[start of Provided passage]
Please discuss if and how you incorporated formal leadership development as an element in the professional development plans for the employees you managed, particularly those employee under 30 years of age

Kara Curry

Great example. Jaqi has a great understanding of the flexibility it takes to be in management. I work with senior managers daily and I see many who feel that it is the employees job to be flexible and adapt to them and their style. In actuality a good manager assesses their team and the business needs and adapts their style to fill that need. They provide support and find ways to make their employees better, not necessarily themselves. Many managers miss this lesson in Managers 101 and are very busy trying to make a name for themselves. Thanks Jaqi.

Jaqi Ross

Thanks for the lovely feedback, Kara. It’s unfortunate that some folks assume they’ve escaped the need to be flexible and responsive when they become managers. I firmly believe that my primary responsibility is to help my team succeed in all that they do, and my ability to do so depends on my ability to adapt to the team’s needs. The best way to make a name for yourself, IMO, is by doing the right thing and delivering real results.

I love your question, William! Younger employees are all too often overlooked when it comes to leadership development; a real shame, since they’re often highly engaged and passionate about their work. While I didn’t focus on leadership development during my temporary assignment, my “regular” staff have all been encouraged to meet with me and set up a learning plan that identifies their interest in developing in specific areas including leadership. I also actively coach employees who I believe have leadership potential, including my younger staff, and provide lots of opportunity to try on leadership roles.
[end of Provided passage]
[start of Data block]
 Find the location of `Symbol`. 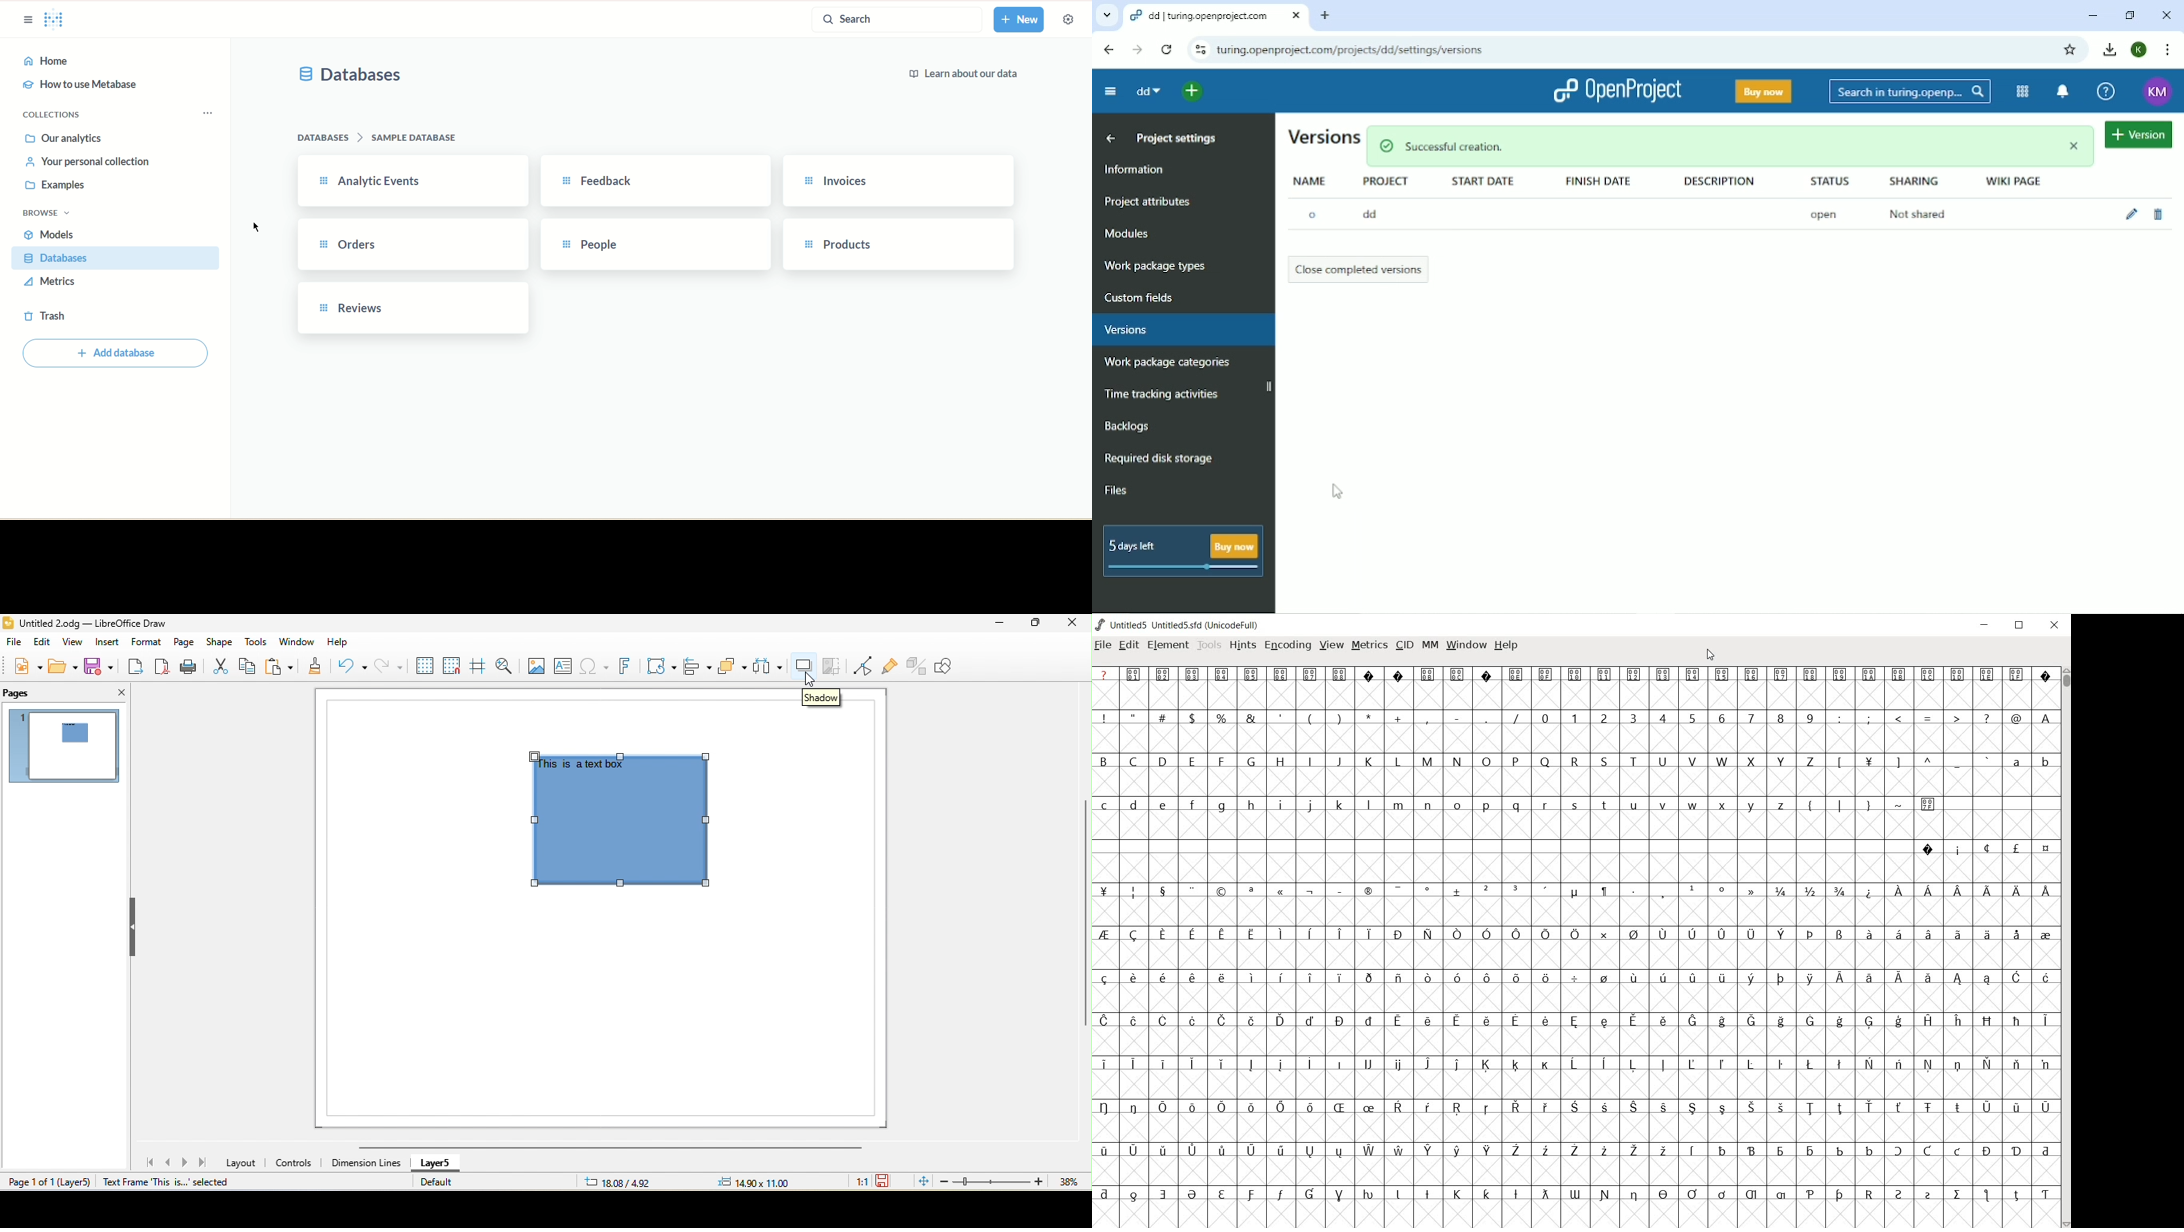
[end of Data block]
» **To be done**:
A. In the leadership discussion, what does Jaqi encourage her “regular” staff to set up with her?
B. Rewrite the leadership discussion from "Please discuss if" up to and including "themselves. Thanks Jaqi.", changing "senior managers" to "department heads".

» **Response list**:
A. A learning plan that identifies their interest in developing in specific areas, including leadership.

B.
Please discuss if and how you incorporated formal leadership development as an element in the professional development plans for the employees you managed, particularly those employee under 30 years of age

Kara Curry

Great example. Jaqi has a great understanding of the flexibility it takes to be in management. I work with department heads daily and I see many who feel that it is the employees job to be flexible and adapt to them and their style. In actuality a good manager assesses their team and the business needs and adapts their style to fill that need. They provide support and find ways to make their employees better, not necessarily themselves. Many managers miss this lesson in Managers 101 and are very busy trying to make a name for themselves. Thanks Jaqi.